Recuerdo de una tarde de apoyo a Roberto Saviano

Artículo publicado el 16 de Diciembre de 2008
Publicado por la comunidad
Artículo publicado el 16 de Diciembre de 2008
Place d´Italie, sábado 6 de diciembre. Una carpa instalada delante de la Place d´Italie en el 13º distrito de París, en mitad de los abetos y de la efervescencia de un fin de semana que, para muchos, estaba destinado a las primeras compras de Navidad. Tras el ruido de los coches que pasan a gran velocidad por la rotonda, el relato de una plaga llamada “mafia”.

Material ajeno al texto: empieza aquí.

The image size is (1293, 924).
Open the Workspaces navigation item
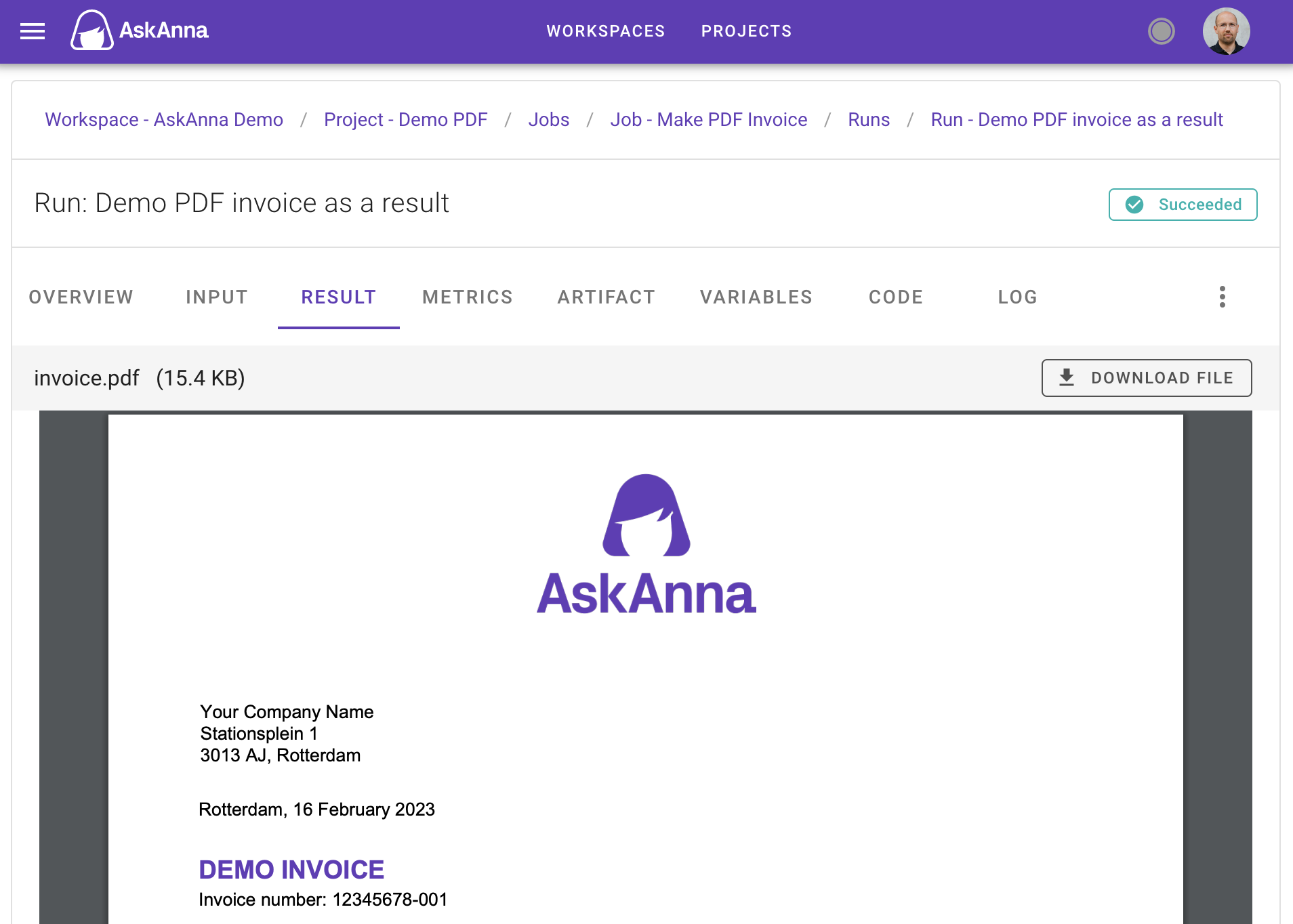(606, 31)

Soutien à Roberto Saviano et contre les mafias

La Asociación Democratici Parigi, en colaboración con la sección parisina de Libera y el blog I sono fratello di Saviano, abrió al público los textos de Saviano y de otras personalidades que, como él, se han atrevido a denunciar el crimen organizado. Algunos lo han pagado con su vida. Tal es el caso del juez Falcone, que fue asesinando por la mafia siciliana Cosa Nostra el 23 de mayo de 1992. Para que la historia no se repita más y para oponerse al fatalismo que, con demasiada frecuencia, empuja al silencio, todos se dieron cita el sábado en la plaza parisina.

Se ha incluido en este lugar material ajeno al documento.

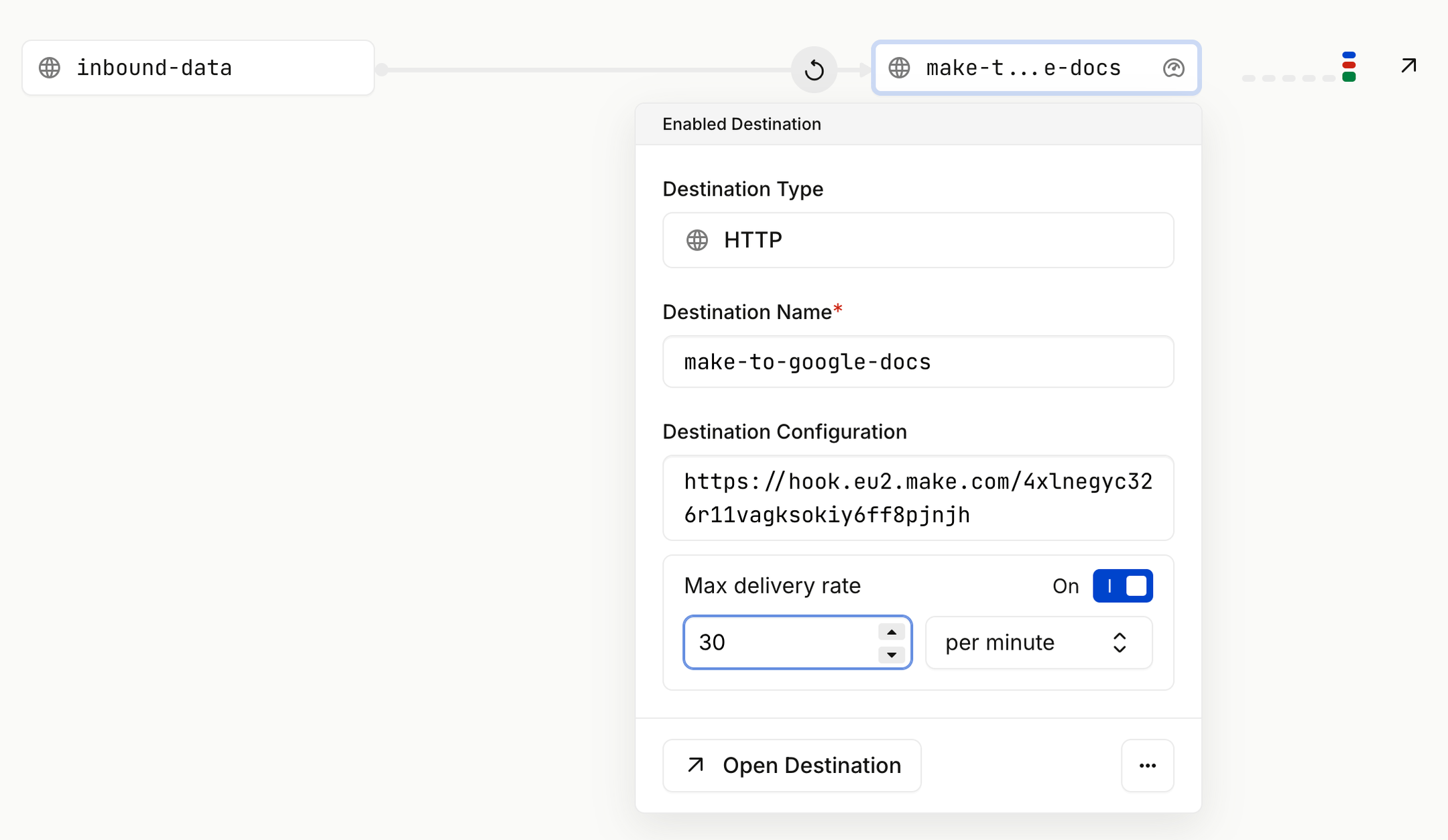
Task: Click the Open Destination button
Action: point(791,765)
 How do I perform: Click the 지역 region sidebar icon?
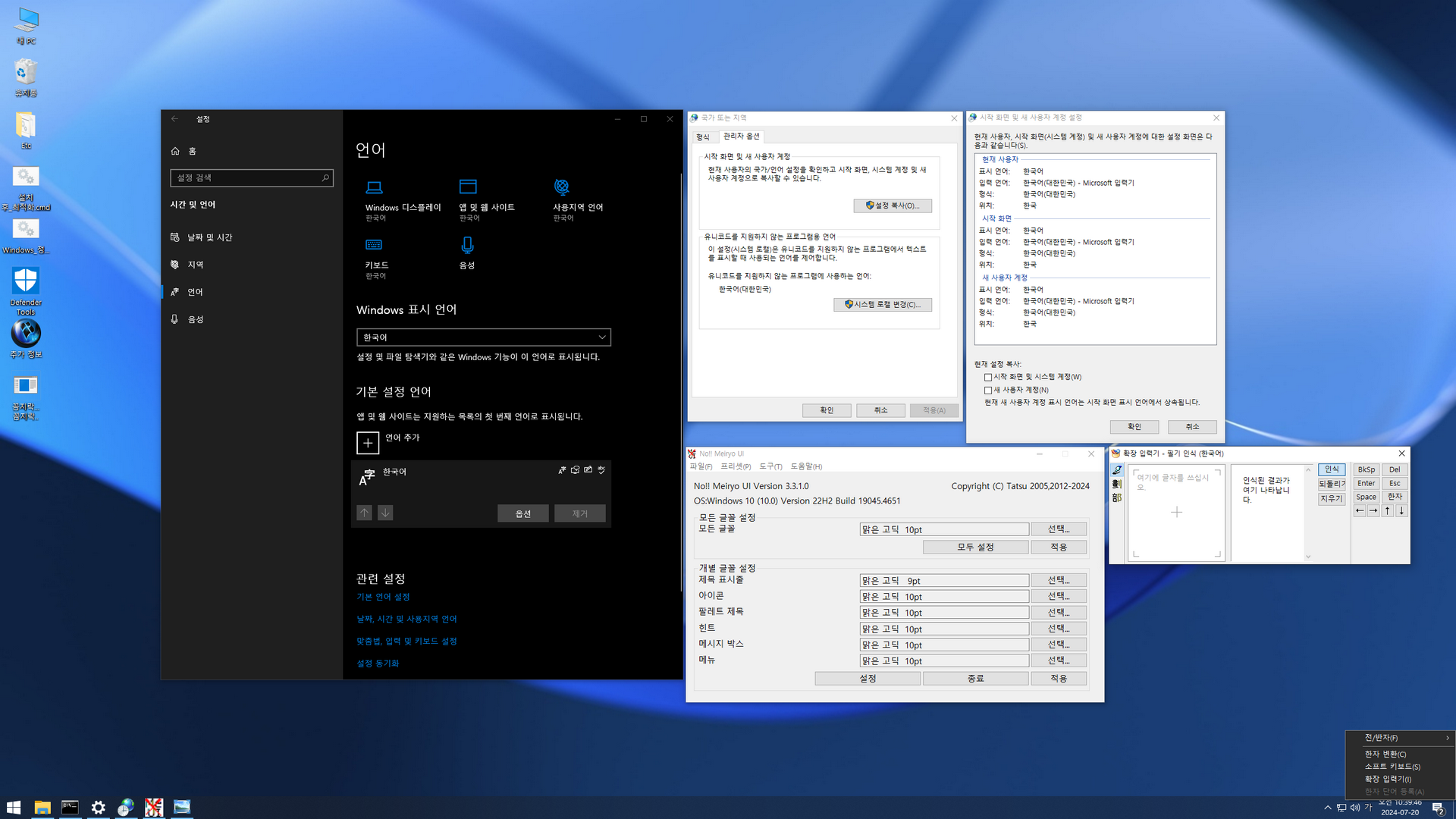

Había muchos italianos ocupando las primeras filas entre los asistentes, lo que muestra que los exiliados también se sienten afectados. Un comité de apoyo que desafió al frío y a la indiferencia para ir a escuchar e incluso a leer los textos “prohibidos”. Sin florituras, sin victimismo por parte de las asociaciones y de los grupos de apoyo presentes. Además de ellos, también participaron investigadores, actores de teatro, afectados... Entre los transeúntes y para denunciar la acción sobre el terreno, alguien hace circular los “pizzino”, que son los pequeños billetes que utilizan los mafiosos para hacer pasar discretamente sus órdenes.

Una de las principales organizadoras parece satisfecha: esta reagrupación asociativa y ciudadana ha llamado la atención de un público interesado, sensible con la causa del escritor y consciente de la amenaza que las mafias suponen para la libertad de expresión, principio fundamental de los derechos del hombre. El objetivo era remover las conciencias, denunciar los crímenes y animar a las víctimas silenciadas por el miedo y el fatalismo a hablar porque, como escribe Roberto Saviano en uno de sus textos: “El dolor se vuelve mudo, la hostilidad impide saber a quién hablar […] El miedo es una coartada culpable que lleva lentamente a la ruina”.